Experts in the library, IT and Open Science departments alongside the Direction de la recherche et de la valorisation can provide support for drafting Call for Proposal submissions, and can also help winning projects in implementing these new requirements. Project teams receiving Open Science support may use the following services :
For Call for Proposal Submissions
- Support and advice for Open Science themes,
- Support in drafting a preliminary data management plan (for example, for European Cofund Calls for Proposals): Part B of Standard Application Form, p. 7),
- Support in drafting a strategic plan for Open Science practices (for example, for European RIA and IA Calls for Proposals): Part B of Standard Application Form, pp. 8–9),
- Support in drafting a plan for publishing and disseminating research results (for example, for European EIC Pathfinder Challenges Calls for Proposals), Part B of Standard Application Form, pp. 9–10).

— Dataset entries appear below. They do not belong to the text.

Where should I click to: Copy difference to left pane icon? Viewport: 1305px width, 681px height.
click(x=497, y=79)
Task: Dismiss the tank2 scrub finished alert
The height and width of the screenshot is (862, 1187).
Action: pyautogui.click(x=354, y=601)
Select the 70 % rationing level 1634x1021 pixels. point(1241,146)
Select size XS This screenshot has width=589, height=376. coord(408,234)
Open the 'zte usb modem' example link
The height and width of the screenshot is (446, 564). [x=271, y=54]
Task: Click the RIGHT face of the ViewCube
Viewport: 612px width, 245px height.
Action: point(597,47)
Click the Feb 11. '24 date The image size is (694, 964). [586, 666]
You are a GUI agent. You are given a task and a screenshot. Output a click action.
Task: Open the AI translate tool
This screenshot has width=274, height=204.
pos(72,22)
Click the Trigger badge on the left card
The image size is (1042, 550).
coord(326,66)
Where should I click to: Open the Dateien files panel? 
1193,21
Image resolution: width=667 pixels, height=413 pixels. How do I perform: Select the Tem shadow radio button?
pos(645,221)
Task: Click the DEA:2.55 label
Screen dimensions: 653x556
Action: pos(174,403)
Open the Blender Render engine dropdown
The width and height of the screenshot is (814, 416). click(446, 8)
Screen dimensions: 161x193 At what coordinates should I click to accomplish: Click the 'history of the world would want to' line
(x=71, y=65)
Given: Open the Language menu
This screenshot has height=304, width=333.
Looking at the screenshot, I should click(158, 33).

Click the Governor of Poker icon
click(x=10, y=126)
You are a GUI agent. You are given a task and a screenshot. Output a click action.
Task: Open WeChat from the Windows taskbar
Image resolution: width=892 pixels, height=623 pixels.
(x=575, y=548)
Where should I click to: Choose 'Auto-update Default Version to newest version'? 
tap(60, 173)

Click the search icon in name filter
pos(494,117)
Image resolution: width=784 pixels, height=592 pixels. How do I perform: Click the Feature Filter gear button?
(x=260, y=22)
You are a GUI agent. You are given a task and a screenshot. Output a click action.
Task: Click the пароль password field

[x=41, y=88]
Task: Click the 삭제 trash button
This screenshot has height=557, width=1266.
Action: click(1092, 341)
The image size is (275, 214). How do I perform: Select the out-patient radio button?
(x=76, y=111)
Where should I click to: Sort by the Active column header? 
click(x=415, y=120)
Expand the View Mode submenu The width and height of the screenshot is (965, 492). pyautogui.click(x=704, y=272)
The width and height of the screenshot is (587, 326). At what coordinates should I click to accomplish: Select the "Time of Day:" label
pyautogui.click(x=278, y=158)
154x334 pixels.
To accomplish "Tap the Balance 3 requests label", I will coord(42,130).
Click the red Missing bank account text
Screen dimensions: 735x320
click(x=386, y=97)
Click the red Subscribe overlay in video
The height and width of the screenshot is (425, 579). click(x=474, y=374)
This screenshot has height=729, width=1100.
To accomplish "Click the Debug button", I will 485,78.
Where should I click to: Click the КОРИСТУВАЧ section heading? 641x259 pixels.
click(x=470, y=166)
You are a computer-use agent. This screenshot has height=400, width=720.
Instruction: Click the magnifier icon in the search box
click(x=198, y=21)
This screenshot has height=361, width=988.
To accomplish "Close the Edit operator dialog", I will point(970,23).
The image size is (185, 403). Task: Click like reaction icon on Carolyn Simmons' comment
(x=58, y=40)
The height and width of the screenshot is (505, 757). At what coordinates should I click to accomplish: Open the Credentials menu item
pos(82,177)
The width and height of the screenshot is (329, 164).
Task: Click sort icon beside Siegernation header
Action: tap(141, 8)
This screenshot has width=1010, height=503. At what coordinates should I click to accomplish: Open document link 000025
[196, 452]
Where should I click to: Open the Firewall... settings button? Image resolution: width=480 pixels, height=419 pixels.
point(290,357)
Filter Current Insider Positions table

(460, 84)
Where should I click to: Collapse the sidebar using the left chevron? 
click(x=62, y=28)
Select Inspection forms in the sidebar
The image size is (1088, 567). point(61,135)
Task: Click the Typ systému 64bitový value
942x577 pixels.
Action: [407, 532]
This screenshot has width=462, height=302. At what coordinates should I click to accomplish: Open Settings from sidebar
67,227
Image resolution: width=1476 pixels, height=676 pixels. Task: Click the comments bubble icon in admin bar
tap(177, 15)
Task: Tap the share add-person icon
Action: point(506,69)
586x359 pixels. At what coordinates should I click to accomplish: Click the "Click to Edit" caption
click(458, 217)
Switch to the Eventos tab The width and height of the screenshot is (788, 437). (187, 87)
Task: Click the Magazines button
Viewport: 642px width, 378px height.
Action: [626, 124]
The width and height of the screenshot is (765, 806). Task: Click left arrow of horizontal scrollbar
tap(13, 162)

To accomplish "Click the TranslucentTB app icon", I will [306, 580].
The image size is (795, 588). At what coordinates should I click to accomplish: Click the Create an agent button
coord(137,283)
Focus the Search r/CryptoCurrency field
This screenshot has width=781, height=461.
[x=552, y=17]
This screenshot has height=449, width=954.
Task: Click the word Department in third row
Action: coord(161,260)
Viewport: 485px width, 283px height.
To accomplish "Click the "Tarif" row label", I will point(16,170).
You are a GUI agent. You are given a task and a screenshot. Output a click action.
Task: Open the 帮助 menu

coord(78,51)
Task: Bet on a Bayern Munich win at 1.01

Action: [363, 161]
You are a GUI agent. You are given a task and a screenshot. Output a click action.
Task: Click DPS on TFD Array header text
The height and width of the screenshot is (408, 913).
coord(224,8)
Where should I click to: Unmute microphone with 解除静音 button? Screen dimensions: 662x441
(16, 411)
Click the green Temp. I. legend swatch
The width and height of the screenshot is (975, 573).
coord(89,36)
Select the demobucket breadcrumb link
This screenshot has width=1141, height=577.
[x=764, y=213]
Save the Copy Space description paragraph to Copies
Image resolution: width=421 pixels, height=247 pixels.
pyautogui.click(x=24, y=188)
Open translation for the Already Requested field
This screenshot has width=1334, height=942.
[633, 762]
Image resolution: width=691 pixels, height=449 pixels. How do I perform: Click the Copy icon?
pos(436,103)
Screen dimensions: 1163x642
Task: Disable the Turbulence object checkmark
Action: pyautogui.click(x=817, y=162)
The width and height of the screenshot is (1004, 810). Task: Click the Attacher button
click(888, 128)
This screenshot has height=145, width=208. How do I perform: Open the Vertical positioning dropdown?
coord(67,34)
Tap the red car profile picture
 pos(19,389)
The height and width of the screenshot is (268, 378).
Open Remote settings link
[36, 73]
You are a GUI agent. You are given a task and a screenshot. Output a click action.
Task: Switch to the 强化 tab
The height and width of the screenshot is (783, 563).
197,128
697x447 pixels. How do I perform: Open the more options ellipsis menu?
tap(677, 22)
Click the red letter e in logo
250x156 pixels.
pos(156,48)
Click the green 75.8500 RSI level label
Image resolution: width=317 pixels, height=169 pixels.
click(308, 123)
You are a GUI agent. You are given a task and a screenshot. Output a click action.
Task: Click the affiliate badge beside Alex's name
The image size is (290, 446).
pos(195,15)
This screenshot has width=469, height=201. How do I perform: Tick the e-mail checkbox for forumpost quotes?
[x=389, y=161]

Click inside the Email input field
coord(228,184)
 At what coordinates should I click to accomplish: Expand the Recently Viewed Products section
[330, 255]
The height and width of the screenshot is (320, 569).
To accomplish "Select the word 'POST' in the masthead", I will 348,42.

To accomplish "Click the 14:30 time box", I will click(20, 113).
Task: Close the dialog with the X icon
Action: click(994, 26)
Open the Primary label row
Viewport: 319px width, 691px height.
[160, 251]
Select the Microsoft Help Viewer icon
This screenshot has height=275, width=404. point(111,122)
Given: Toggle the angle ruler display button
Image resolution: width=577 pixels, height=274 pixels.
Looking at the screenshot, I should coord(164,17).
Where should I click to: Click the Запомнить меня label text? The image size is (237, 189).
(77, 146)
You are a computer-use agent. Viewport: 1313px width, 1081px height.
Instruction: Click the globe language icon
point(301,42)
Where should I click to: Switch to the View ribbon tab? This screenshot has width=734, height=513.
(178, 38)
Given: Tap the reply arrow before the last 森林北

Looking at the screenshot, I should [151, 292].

Once the Project Has Begun
- Presentation of the ‘Open Science start-up kit’ during the kick-off meeting,
- Support in drafting and revising the data management plan,
- Support in making produced data FAIR.
At the end of the Project
- Support in disseminating data,
- Support for open-access publishing,
- Support in archiving data.
A data paper is a scientific article that presents a detailed and precise description of a dataset and the context in which it was produced. It informs the scientific community of the availability of the dataset deposited in a data warehouse. This new form of publication is being developed with the aim of opening up data. For example, Scientific Data, an open access journal created in 2014, publishes only data papers, referred to by the journal as Data Descriptor. These papers describe datasets in the life sciences, biomedicine and the environment, sending readers to links to warehouses where the data can be accessed. Data papers can be published either in traditional journals or in Data Journals.
DatASaclay helps you to write your data paper properly.
Depositing your data in a data warehouse makes it as visible, accessible and quotable as scientific publications. There are different types of data warehouse: thematic, multidisciplinary, institutional, specific to a publisher or a research project. For example:
- Zenodo, created by OpenAire and CERN to host research data from all disciplines;
- DataDryad, a warehouse created in the life sciences and now open to all disciplines, to host data associated with journal articles.
The choice of repository depends on the nature of the data, the research project for which it was produced and the objectives of the depositor. Beware: some repositories impose conditions on re-use that are not consistent with open access...
The guide Ouverture des données de recherche - Guide d'analyse du cadre juridique en France (V2 - December 2017), produced by an inter-agency working group led by INRAE and supported by the Committee for Open Science is a good approach to tackling the legal framework. This guide proposes a data communicability flowchart, which is the subject of a visualisation tool available online.
Publicly funded research data is public data, and the principle of openness applies to it. However, legal and ethical restrictions apply, particularly to personal data, sensitive data and data protected by copyright. On the other hand, the communication of data relating to professional secrets, national defence secrets, State security and public safety is prohibited as a matter of principle.
It is therefore necessary to remain vigilant about the data disseminated in certain situations, particularly when it concerns an establishment that produces sensitive data. In addition, ‘particular care should be taken when a scientific publication is involved and the publisher requires the data to be deposited in a specific warehouse (...) decisions to open up data are taken at the level of the institution and not at the level of the agent’. (Opening up research data - Guide to analysing the legal framework in France).